Zimmermann finished 2011 - his first full season back from having the procedure in August of 2009 with a team-best 3.18 ERA through 161.1 innings, a mark that ranked 21st in the majors and 10th in the National League. But he reached that number after having his worst stretch of the season right before he was shut down.
Zimmermann struggled over the course of his final eight starts and compiled a 4.49 ERA across those outings, a total of 46.1 innings or slightly more than a quarter of his season. Through that final six weeks Zimmermann saw his season ERA jump all the way from 2.66 to 3.18.
It is logical to conclude that based on Zimmermanns 2011 numbers, and his own statements, that he just wasnt the same pitcher at the end of last season as he was for the first three months. Fast forward to this season, and Zimmermann has pitched even better in the second half.

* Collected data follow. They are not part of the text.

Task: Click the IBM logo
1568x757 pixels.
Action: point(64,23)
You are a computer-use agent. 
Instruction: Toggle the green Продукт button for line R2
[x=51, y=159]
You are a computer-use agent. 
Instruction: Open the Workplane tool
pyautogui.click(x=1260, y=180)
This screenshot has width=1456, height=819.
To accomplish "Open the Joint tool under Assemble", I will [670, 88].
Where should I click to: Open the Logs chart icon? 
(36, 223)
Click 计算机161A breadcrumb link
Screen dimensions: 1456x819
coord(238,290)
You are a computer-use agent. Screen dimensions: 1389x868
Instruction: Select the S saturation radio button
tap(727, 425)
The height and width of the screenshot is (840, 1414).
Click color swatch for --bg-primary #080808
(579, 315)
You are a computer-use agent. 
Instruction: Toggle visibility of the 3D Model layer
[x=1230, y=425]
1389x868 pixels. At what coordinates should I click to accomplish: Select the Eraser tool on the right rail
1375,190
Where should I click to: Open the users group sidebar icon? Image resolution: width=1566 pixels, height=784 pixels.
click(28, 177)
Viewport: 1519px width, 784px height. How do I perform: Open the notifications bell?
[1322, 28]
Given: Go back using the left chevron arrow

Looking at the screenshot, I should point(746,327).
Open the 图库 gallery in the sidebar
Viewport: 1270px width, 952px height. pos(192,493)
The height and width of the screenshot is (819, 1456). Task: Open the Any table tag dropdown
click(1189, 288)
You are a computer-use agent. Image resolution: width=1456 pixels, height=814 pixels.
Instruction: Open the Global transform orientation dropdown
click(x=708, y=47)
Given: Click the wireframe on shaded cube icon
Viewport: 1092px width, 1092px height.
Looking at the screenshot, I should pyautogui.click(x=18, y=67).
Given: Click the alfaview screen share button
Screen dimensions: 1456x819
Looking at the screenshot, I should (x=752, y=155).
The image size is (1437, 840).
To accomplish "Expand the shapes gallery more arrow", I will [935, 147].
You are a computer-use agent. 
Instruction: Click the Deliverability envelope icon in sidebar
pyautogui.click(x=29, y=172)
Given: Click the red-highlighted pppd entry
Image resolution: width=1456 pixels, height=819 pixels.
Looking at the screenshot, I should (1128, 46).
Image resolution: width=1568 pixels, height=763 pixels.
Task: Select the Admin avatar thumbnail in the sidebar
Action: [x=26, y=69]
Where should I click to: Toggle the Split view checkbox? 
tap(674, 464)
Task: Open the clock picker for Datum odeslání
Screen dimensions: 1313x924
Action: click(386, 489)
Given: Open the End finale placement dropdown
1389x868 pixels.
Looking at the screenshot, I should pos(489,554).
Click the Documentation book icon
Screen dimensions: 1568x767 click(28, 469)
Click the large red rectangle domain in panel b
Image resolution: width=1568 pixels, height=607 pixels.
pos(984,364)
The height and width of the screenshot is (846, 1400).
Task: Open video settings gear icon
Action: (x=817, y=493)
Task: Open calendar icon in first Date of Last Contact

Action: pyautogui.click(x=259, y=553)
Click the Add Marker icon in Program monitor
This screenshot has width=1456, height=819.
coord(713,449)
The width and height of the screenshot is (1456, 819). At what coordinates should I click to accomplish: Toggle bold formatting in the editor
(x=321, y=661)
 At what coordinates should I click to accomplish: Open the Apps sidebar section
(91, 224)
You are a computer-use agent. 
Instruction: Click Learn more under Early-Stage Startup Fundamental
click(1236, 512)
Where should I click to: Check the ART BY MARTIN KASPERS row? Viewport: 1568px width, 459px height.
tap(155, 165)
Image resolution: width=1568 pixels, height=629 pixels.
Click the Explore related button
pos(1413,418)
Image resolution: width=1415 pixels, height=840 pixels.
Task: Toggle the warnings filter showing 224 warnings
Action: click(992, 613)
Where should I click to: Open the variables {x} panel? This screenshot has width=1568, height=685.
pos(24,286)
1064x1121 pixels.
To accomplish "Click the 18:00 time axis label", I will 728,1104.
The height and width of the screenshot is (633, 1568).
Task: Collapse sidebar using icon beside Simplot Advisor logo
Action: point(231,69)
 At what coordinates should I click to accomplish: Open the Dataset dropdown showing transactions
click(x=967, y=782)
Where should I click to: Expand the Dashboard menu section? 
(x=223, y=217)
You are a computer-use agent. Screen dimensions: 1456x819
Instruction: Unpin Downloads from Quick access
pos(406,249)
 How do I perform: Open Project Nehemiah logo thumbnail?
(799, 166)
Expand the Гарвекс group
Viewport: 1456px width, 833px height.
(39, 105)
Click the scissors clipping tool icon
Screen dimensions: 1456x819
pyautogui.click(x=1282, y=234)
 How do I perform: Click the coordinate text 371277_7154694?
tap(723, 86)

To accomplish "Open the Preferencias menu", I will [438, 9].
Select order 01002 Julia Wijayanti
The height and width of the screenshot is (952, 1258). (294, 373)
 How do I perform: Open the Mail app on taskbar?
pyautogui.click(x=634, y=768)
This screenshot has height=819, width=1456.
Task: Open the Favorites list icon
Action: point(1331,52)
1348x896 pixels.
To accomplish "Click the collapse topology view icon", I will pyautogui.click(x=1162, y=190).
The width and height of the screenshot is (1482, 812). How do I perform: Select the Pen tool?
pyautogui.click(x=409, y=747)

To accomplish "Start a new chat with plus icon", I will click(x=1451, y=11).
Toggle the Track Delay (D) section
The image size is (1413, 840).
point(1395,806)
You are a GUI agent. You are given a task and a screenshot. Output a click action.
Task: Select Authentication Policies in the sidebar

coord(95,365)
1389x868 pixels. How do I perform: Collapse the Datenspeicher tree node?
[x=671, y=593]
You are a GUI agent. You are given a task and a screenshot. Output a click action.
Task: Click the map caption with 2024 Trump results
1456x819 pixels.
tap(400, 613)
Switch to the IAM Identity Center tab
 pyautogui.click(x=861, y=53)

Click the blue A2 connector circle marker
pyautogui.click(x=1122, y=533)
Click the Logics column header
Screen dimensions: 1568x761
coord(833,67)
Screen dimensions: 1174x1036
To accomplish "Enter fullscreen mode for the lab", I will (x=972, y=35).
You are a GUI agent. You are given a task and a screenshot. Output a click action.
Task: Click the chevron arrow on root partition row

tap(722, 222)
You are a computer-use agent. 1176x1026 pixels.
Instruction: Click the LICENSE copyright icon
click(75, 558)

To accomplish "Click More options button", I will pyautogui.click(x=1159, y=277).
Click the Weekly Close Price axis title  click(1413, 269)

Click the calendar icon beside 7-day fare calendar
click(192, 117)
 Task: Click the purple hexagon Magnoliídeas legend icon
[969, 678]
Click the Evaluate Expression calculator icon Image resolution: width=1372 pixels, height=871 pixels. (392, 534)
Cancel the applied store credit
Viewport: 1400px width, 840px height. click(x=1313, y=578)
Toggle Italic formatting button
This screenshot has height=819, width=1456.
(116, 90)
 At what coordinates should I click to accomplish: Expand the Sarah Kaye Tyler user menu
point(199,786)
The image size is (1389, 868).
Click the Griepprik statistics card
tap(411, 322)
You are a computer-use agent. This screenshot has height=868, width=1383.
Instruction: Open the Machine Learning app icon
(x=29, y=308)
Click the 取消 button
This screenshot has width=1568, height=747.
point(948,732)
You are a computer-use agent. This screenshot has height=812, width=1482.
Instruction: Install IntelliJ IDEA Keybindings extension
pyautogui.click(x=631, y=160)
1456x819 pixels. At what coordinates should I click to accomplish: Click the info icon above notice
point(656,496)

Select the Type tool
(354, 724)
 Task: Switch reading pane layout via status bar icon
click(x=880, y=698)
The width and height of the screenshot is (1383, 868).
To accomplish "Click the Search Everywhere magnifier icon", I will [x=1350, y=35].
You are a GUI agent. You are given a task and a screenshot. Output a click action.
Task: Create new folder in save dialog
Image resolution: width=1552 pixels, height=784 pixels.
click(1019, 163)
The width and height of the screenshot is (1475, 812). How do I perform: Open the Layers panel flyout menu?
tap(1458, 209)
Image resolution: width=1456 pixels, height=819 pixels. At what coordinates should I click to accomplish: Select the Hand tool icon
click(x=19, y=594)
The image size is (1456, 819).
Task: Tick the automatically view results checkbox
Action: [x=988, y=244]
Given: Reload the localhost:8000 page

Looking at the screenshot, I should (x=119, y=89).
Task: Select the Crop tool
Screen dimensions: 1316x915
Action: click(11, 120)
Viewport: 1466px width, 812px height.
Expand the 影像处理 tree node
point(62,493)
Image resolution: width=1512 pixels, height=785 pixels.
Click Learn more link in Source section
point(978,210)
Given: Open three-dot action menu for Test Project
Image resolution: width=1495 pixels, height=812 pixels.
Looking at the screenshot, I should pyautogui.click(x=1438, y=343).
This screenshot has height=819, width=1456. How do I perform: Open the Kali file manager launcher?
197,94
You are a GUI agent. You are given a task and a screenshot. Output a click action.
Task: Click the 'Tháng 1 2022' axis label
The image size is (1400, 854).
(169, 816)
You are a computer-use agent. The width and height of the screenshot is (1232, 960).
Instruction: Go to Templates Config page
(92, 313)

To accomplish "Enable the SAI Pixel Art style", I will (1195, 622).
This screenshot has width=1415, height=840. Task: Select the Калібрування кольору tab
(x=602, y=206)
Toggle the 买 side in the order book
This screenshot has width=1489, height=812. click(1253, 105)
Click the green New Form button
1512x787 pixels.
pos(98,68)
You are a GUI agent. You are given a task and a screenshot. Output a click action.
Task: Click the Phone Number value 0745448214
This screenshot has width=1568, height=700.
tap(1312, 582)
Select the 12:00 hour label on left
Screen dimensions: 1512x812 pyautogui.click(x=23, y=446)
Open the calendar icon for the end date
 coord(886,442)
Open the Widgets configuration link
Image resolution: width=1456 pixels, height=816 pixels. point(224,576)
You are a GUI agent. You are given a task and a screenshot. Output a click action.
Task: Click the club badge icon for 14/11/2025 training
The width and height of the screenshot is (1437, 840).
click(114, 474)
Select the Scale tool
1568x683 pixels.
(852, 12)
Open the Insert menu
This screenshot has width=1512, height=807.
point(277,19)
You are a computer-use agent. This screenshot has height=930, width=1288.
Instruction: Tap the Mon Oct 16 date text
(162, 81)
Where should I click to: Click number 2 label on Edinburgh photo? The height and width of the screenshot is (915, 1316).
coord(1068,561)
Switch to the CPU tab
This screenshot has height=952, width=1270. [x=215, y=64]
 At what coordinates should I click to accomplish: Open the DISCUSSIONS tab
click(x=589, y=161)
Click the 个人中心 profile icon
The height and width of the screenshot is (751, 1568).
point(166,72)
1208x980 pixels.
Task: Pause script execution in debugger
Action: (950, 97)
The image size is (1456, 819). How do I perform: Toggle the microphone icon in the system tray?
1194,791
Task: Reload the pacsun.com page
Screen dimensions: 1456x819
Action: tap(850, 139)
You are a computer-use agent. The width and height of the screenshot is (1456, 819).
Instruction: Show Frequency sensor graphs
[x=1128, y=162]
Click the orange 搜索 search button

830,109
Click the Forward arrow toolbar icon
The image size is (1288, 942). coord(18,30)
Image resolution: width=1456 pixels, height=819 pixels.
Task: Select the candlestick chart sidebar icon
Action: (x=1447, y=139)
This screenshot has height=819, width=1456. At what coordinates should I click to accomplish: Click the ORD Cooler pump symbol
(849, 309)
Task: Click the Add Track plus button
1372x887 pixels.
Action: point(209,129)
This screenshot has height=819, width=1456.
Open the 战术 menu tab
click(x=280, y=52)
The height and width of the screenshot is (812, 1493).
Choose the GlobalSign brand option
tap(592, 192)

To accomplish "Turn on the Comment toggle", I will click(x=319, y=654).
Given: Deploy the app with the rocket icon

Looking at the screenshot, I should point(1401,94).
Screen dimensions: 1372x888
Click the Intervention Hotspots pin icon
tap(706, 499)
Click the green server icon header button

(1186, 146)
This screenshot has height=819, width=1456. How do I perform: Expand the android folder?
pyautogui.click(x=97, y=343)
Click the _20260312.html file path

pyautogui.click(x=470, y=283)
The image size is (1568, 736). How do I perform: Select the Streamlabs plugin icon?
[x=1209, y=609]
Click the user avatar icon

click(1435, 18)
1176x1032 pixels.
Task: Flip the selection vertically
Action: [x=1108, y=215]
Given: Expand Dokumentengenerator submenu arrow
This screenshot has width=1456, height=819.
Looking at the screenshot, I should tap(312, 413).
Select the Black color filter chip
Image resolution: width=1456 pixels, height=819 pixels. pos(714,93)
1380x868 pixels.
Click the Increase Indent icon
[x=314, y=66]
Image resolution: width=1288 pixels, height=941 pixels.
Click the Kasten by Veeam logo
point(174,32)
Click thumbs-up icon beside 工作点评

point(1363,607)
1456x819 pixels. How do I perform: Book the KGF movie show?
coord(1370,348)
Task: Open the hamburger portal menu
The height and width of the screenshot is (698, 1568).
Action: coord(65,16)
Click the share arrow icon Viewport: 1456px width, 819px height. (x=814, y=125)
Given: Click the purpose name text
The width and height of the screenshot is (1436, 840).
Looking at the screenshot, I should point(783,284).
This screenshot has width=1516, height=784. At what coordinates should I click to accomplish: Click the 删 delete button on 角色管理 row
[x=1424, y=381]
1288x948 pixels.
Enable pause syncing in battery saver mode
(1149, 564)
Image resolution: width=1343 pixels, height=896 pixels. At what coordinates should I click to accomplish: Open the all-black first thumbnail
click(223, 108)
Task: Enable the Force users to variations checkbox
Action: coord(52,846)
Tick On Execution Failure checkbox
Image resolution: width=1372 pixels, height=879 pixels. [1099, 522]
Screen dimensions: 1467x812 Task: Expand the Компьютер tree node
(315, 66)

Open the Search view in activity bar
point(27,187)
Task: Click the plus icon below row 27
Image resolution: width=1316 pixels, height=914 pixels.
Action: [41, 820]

Zimmermann holds a 2.38 ERA through 151.0 innings at the moment, the best mark in the National League. He has risen to the top with a little help from his friends (an 8 ER drubbing of Ryan Vogelsong on Monday), but mainly due to a dominant run through July and August. In seven starts since the All-Star Break, Zimmermann is 4-1 with a 1.77 ERA. His only loss came on Tuesday when he allowed just one score to the Giants.
Zimmermann is 10.2 innings away from establishing a career high for a season, there is no telling how he will pitch from the 160 innings mark to 200 or beyond. But looking at how he faded towards the end of last year, and how different the trend has been this time around, further proves the Nationals right in shutting him down in favor of arm strength and endurance in the future.